Diagnostic tests to prevent antibiotic resistance and treat resistant bacteria


Jean Carlet

World Alliance Against Antibiotic Resistance (WAAAR), President

Antibiotic resistance is a very important challenge for physicians, in particular in the therapy of multi-resistant micro-organisms. It is also key to differentiate viral from bacterial infections.

Physicians need to change their treatment strategy

There is an important overuse of antibiotics worldwide particularly in people living outside of health facilities, which represents 80% of antibiotic consumption. This overuse is due in most part to the use of antibiotics to “treat’ viral infections.

A first key issue is to try to avoid empirical treatments. For that, physicians have to make the diagnosis of infection, try to know if the infection is viral or bacterial, and sometimes have access very quickly to the type of bacteria, and its resistance profile. Too often, they decide to treat the patients empirically, because it is far more easy than to try to have a precise diagnostic. This results in a prolonged therapy for unnecessary antibiotics and increase the antibiotic pressure.

Diagnostic tests must be available and respected by GPs

For people living outside the health facilities, it has been shown that 40 to 50% of antibiotics are useless. Several diagnostic tests are already available but are not often used by general practitioners (GPs). For example, the rapid-strepto test is easy to use, and freely available in France, but it is used by only 20% of GPs.

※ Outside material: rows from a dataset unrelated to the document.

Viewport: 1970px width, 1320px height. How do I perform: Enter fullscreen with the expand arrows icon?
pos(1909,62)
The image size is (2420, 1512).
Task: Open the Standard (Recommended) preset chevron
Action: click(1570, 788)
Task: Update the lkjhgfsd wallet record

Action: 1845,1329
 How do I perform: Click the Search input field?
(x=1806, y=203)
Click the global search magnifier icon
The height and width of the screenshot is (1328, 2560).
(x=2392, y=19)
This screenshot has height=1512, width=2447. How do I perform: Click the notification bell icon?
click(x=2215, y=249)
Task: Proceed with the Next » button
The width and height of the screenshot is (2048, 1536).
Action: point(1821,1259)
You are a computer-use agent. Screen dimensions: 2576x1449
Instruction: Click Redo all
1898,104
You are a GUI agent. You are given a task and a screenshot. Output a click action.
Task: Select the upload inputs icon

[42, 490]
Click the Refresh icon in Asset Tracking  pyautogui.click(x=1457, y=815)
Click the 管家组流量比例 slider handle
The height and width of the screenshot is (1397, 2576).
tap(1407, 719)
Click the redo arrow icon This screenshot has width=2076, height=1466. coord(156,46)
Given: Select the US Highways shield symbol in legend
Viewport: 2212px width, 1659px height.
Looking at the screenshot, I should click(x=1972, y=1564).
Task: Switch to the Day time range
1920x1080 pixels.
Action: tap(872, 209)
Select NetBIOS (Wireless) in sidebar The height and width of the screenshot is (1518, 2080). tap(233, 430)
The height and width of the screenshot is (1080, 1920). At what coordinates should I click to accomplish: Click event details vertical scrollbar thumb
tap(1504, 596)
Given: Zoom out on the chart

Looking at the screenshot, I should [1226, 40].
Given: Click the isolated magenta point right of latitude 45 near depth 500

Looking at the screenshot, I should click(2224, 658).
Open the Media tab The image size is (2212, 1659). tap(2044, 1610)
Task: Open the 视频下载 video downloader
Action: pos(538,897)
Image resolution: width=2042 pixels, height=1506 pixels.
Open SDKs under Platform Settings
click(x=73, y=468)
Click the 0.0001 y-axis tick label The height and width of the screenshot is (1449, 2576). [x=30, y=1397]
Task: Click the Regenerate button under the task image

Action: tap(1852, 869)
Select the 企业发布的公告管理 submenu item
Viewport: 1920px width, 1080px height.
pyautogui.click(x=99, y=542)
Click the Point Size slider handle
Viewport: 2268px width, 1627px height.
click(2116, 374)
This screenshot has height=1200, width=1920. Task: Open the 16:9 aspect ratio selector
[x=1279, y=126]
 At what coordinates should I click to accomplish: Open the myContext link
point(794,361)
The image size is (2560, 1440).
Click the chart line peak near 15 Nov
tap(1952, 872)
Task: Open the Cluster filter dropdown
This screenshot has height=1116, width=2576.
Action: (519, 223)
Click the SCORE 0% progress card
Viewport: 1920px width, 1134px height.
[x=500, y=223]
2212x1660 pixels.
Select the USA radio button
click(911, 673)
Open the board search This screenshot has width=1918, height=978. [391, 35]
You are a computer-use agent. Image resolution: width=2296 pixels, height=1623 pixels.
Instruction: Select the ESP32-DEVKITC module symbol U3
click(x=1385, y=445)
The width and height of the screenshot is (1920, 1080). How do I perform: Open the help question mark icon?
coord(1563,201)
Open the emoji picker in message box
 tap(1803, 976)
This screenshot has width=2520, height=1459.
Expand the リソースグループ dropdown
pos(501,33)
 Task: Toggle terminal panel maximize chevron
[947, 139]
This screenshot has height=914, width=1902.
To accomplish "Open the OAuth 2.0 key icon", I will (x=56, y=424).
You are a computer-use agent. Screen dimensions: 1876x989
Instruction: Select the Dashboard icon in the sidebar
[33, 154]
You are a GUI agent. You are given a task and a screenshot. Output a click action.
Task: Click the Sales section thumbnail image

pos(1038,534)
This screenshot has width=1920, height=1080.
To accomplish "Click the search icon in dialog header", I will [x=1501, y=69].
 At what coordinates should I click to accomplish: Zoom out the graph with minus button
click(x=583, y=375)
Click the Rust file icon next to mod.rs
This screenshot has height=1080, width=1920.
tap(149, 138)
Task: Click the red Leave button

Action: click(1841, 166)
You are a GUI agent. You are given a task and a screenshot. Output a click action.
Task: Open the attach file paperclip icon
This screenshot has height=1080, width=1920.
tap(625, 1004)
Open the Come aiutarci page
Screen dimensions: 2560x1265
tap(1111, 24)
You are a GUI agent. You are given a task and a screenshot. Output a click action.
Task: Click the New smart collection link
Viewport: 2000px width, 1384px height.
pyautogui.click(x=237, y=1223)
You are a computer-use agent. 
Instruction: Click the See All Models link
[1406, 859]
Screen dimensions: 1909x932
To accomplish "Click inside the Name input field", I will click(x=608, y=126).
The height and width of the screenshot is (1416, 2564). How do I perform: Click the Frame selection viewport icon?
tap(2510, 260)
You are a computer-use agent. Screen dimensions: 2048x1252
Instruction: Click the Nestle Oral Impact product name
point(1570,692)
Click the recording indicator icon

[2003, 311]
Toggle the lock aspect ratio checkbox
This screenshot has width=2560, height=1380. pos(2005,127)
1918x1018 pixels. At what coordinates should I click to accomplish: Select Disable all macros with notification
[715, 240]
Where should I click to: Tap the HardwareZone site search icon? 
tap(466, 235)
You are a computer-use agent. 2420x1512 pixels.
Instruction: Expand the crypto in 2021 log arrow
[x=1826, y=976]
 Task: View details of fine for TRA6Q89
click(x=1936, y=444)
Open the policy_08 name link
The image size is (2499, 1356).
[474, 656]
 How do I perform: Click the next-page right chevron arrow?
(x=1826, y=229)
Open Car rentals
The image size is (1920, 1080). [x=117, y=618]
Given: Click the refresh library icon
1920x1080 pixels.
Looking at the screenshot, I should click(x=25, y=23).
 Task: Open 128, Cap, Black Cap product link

The point of care usage of C Reactive Protein (CRP) or procalcitonin (PCT) is also very easy to use nowadays. The rapid strepto-test can even be done in the pharmacies. GPs are not at all ready to let pharmacy people perform this test. Biologists are not at all ready to let GPs perform CRP and PCT. In most countries physicians are not keen to share information and therapy with other health care workers.

In the emergency units, the problematic is almost similar, although the access to biology is very easy. CRP or PCT is rarely used.

In the hospitals, in particular for the most severe patients, it is key to have rapidly access to the type of bacteria, and its profile of resistance. For that, the first important rule is to sample the infection site if accessible (urine, lung…), or to perform at least 2 blood cultures, of course before to start antibiotics. Many physicians, including intensivists, do not respect this simple rule, although it is emphasised in all recommendations. It is of paramount importance to follow this rule in patients with sepsis.

Progress is being made every day in diagnosing infection

Of course, the rapid access to the type of bacteria and its resistance profile is also key and requires further research. Many progresses have been made in this respect in the last few years. New culture milieu allowed a considerable shortening of the results, in particular for the blood cultures. Maldi-tof technique gives the name of the bacteria in a few minutes, but for now, do not provide the resistance profile of the bacteria. It will be available shortly. PCR are widely used. It would be of paramount importance to detect bacteria directly in the blood, and not just after culture.